Connect Summer 1997:  Statistics & Social Sciences


Exploring NUD-IST for Qualitative Analysis

Frank LoPresti

[Ed: Links to web pages which have become inactive since the publication of this article have been enclosed in curly brackets { }. Replacement links have been provided where possible.]

Developing theories from a wide collection of interviews, notes, research, and inspiration is equal parts art and science. Managing such qualitative, non-numeric data can be made easier with the assistance of qualitative data analysis (QDA) software. If you have boxloads of note-covered index cards, or piles of articles with densely annotated margins; if your field notes are stored in word-processor documents organized in directories within directories, their inter-relationships slowly fading from your memory; if your reading material is stored on the shelf but your reading notes are kept on your computer, you should consider using some sort of QDA software. QDA software, such as QSR NUD-IST, indexes and annotates both on-line and off-line documents, helping you evolve and confirm theories based on widely varied and unstructured sources.

This article briefly introduces QDA methodologies and some of the software packages that have proved useful to social scientists and humanists in the past. It then offers a description and review of QSR NUD-IST (Non-numerical Unstructured Data Indexing Searching and Theorizing), a QDA software package that is gaining popularity among qualitative researchers.

Methodology in Qualitative Data Analysis

Qualitative studies involve the storage and organization of textual and graphical data, with the goal of developing and testing theories based on that data. As an example, a researcher may collect texts and interviews, developing notes on the individual parts of the research as it is accumulated. Portions of the text may then be coded with keywords which indicate relationships among the segments. By drawing related text segments together based on the keywords, theories can be developed about the underlying causes and effects, and conclusions can be drawn.

As the quantity of text increases, researchers may turn to computer programs which provide automated search and retrieval of text. Relatively simple content analyses such as word frequency counts and relative position measures may be used to characterize some of the data. Advanced analyses might call on graphics technology to display relationships among the data and to build theories and evaluate hypotheses.

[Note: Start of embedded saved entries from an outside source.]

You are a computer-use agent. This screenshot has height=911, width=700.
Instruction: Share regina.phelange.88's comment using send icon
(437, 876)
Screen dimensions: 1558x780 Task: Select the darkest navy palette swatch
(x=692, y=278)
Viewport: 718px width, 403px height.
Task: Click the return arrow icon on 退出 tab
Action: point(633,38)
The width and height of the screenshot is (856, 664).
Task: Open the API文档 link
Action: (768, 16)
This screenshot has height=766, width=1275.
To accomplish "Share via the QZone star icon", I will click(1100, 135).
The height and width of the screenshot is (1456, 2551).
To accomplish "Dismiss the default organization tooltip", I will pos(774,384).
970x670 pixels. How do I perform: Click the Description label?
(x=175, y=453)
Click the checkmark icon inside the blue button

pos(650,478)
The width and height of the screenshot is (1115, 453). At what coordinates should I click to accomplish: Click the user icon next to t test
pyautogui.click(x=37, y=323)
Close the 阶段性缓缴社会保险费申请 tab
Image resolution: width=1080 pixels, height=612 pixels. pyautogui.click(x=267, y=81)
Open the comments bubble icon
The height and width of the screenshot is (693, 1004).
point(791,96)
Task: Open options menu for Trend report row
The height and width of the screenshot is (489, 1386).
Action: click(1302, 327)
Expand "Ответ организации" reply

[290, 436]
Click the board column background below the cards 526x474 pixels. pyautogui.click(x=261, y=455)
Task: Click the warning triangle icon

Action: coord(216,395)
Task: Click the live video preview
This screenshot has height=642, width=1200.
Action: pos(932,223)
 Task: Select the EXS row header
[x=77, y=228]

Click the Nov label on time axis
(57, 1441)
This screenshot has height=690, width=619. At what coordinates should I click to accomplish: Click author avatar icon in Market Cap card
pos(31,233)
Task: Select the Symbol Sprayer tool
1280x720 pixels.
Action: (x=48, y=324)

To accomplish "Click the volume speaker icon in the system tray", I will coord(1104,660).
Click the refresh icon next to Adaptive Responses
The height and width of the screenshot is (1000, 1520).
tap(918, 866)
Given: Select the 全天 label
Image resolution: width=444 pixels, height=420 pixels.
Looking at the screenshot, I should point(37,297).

Methodologies for non-numeric research are as diverse as the range of academic disciplines. For example, Huberman and Miles describe three linked subprocesses following data collection: reduction, display, and theory construction and verification.

Reduction-categorizing a body of text by keyword-is used by all researchers. In essence, you reduce data whenever you label a file folder or store similar documents in a directory. Display, the second subprocess, is illustrated by the use of keywords to focus attention on critical relationships and categories. With some types of data, such as interviews, case clustering methods aid in the display process. Theory construction in non-numeric research is supported by coding and retrieval methods. The ability to examine and review similarly coded cases can be critical to understanding causal relationships.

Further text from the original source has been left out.